Hemşirelerden biri, bana Ayşegül Hanım diye hitap etti. Yanımda Serap vardı, “A ne diyor bu? Yeni galiba!” diye tepki gösterdi. Ben de kafası karışmıştır dedim. Yarım saat sonra hemşire tekrar odaya geldi. “Ali bey, çok özür dilerim. Dosyanızda başka isim yazdığı ve hep o dosyayla haşır neşir olduğumuz için karıştırdım. Kötü bir niyetle yapmadım” dedi. Benden özür dilemesi içimin yağlarını eritti.
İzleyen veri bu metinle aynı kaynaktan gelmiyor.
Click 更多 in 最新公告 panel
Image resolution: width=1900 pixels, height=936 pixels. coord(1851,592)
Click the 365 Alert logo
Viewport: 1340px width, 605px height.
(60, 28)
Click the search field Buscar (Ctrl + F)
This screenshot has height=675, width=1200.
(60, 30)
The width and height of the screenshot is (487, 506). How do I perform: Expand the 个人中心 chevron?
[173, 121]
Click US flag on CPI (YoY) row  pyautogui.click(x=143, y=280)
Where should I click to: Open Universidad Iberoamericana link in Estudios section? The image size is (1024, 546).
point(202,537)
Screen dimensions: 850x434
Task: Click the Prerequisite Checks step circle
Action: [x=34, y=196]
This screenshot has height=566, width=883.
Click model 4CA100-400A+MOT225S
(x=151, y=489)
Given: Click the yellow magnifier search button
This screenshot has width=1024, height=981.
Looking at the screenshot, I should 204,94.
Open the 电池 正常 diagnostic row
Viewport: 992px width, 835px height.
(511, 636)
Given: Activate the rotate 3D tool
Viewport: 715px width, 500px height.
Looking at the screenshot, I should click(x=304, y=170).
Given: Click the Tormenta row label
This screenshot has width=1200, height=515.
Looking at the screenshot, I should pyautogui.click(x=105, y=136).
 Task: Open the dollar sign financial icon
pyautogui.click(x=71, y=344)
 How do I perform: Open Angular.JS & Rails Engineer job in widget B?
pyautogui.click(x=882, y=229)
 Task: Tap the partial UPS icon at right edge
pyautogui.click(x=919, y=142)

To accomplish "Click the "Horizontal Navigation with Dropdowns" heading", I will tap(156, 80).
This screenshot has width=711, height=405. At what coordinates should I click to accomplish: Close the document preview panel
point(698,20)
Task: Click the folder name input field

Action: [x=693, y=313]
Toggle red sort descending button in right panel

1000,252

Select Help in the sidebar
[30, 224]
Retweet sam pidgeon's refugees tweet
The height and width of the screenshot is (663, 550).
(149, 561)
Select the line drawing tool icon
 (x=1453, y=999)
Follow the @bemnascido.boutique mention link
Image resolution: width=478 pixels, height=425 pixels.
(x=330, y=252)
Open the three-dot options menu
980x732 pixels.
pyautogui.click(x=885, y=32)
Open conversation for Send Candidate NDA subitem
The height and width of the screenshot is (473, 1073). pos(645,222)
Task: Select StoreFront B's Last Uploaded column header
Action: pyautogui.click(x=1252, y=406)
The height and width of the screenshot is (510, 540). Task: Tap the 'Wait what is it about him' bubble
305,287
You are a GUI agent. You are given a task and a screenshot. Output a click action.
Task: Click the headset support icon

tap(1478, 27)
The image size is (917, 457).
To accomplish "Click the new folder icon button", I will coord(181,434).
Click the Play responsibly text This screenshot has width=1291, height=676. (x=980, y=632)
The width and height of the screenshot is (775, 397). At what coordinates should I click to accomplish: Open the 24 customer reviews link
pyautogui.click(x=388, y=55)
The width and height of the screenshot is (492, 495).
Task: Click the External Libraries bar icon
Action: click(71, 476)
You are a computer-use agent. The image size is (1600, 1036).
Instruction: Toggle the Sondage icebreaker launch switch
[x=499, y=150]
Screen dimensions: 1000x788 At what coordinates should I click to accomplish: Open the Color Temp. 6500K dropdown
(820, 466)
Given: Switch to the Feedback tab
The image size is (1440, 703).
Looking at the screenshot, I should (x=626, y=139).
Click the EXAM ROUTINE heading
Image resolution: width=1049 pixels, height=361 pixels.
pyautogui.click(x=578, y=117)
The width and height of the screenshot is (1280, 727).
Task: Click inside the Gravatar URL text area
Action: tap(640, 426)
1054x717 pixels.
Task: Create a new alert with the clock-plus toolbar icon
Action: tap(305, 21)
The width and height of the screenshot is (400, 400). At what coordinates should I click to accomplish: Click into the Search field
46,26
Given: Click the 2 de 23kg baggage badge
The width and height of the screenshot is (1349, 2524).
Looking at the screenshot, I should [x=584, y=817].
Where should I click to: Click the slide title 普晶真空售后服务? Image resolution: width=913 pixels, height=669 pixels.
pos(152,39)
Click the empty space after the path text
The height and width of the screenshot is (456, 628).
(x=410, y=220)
Bir başka gün de, yine başka bir hemşire bana Ayşegül diye hitap edince İzlem hemen müdahale etti. “İsmi Ali, Ali diye hitap edelim lütfen.” Hemşire de, biraz durdu ve pek de neden böyle hitap edildiğini anlamadan şaşkınlıkla, “dosyada Ayşegül diye geçince onu söyledim” dedi.
Birinci kattaki hemşireler ise Ali Bey’i ağızlarından düşürmüyorlar, üstüne üstlük hastabakıcı bana “hanfendi” diye hitap ettiğinde, “beyefendi” diye düzeltiyorlardı.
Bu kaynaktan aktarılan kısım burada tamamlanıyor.